# Your goal
A faithful transcription of all the data, images excluded, is the required answer.

# Records
****************************************

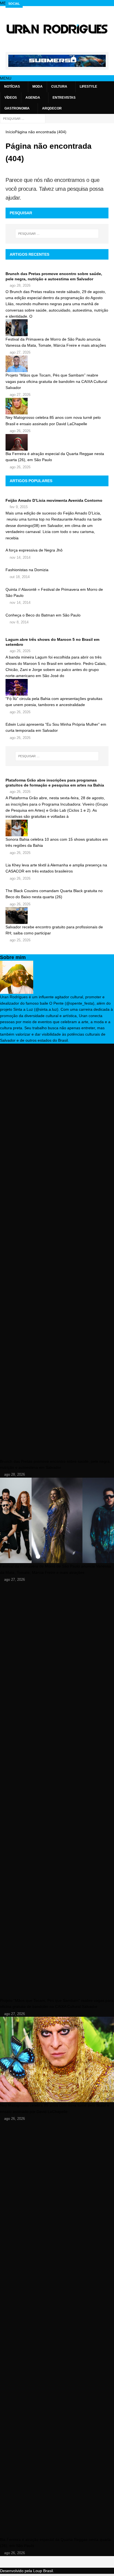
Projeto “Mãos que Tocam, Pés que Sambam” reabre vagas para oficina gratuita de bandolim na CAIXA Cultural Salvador (56, 381)
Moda (37, 86)
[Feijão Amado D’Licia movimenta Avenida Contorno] (57, 495)
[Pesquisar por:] (22, 118)
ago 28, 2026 (20, 285)
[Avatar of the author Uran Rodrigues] (16, 991)
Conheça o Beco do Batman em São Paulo (43, 615)
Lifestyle (88, 86)
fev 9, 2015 (19, 507)
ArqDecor (52, 108)
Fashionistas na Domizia (27, 570)
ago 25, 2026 (20, 940)
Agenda (32, 98)
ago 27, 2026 (20, 352)
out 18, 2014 (20, 577)
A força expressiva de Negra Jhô (34, 550)
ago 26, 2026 (20, 431)
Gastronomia (17, 108)
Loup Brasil (43, 2571)
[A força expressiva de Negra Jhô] (57, 544)
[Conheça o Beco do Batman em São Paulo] (57, 609)
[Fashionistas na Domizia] (57, 564)
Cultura (59, 86)
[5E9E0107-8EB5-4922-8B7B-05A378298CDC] (57, 64)
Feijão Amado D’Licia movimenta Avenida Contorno (54, 500)
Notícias (12, 86)
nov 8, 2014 (19, 622)
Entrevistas (64, 98)
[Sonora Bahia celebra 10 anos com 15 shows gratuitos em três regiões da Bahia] (57, 828)
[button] (5, 78)
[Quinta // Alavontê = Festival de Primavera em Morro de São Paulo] (57, 583)
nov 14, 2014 (20, 557)
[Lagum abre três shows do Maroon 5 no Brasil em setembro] (57, 634)
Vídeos (10, 98)
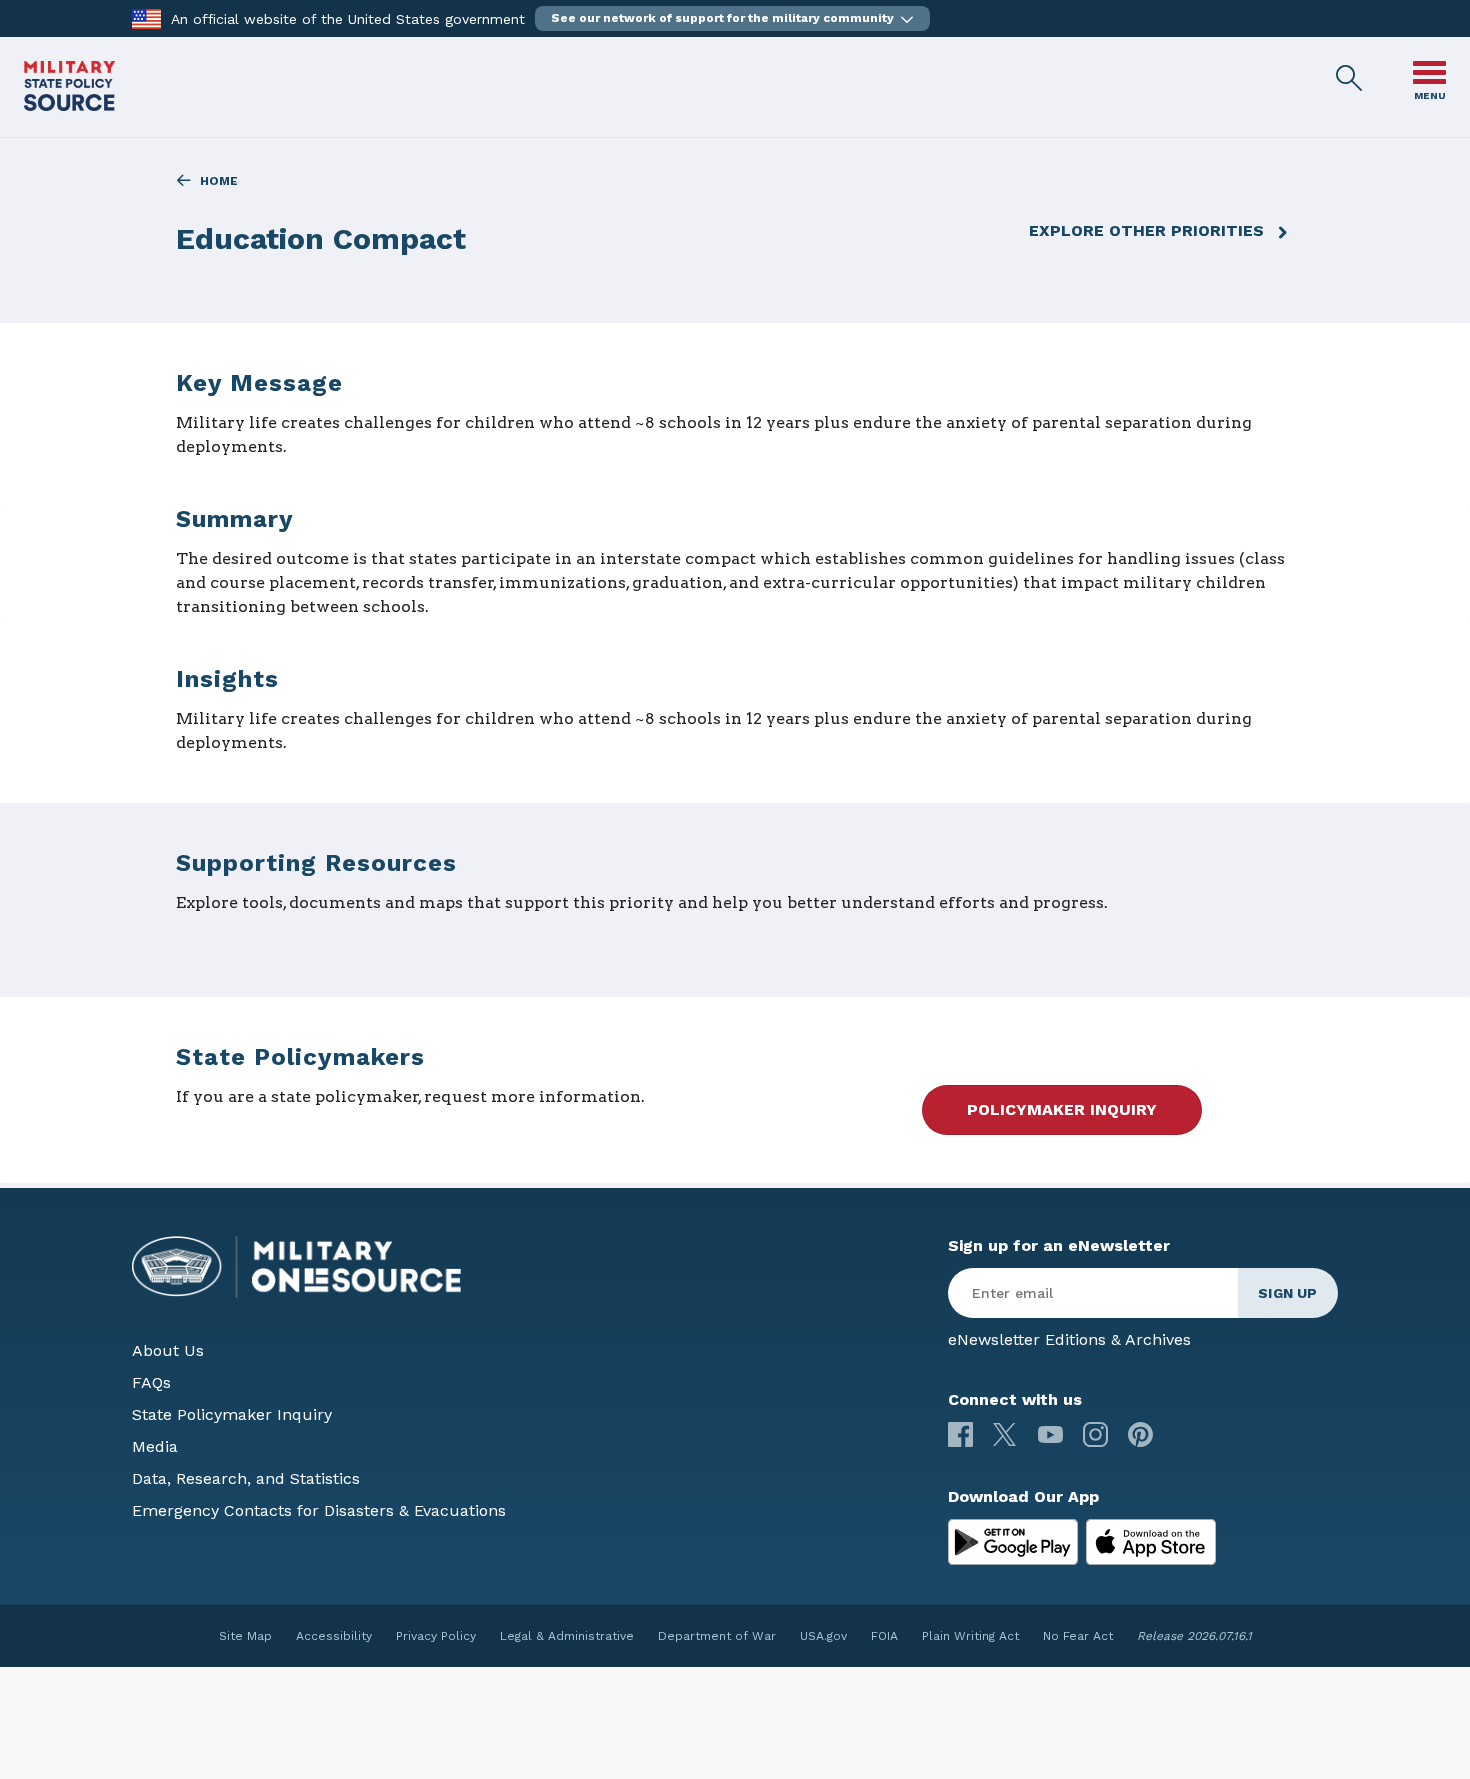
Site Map (245, 1636)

****************************************

# Solution for this problem
Projeto “Mãos que Tocam, Pés que Sambam” reabre vagas para oficina gratuita de bandolim na CAIXA Cultural Salvador (56, 381)
Moda (37, 86)
[Feijão Amado D’Licia movimenta Avenida Contorno] (57, 495)
[Pesquisar por:] (22, 118)
ago 28, 2026 (20, 285)
[Avatar of the author Uran Rodrigues] (16, 991)
Conheça o Beco do Batman em São Paulo (43, 615)
Lifestyle (88, 86)
fev 9, 2015 (19, 507)
ArqDecor (52, 108)
Fashionistas na Domizia (27, 570)
ago 25, 2026 (20, 940)
Agenda (32, 98)
ago 27, 2026 (20, 352)
out 18, 2014 (20, 577)
A força expressiva de Negra Jhô (34, 550)
ago 26, 2026 (20, 431)
Gastronomia (17, 108)
Loup Brasil (43, 2571)
[A força expressiva de Negra Jhô] (57, 544)
[Conheça o Beco do Batman em São Paulo] (57, 609)
[Fashionistas na Domizia] (57, 564)
Cultura (59, 86)
[5E9E0107-8EB5-4922-8B7B-05A378298CDC] (57, 64)
Feijão Amado D’Licia movimenta Avenida Contorno (54, 500)
Notícias (12, 86)
nov 8, 2014 (19, 622)
Entrevistas (64, 98)
[Sonora Bahia celebra 10 anos com 15 shows gratuitos em três regiões da Bahia] (57, 828)
[button] (5, 78)
[Quinta // Alavontê = Festival de Primavera em Morro de São Paulo] (57, 583)
nov 14, 2014 (20, 557)
[Lagum abre três shows do Maroon 5 no Brasil em setembro] (57, 634)
Vídeos (10, 98)
Site Map (245, 1636)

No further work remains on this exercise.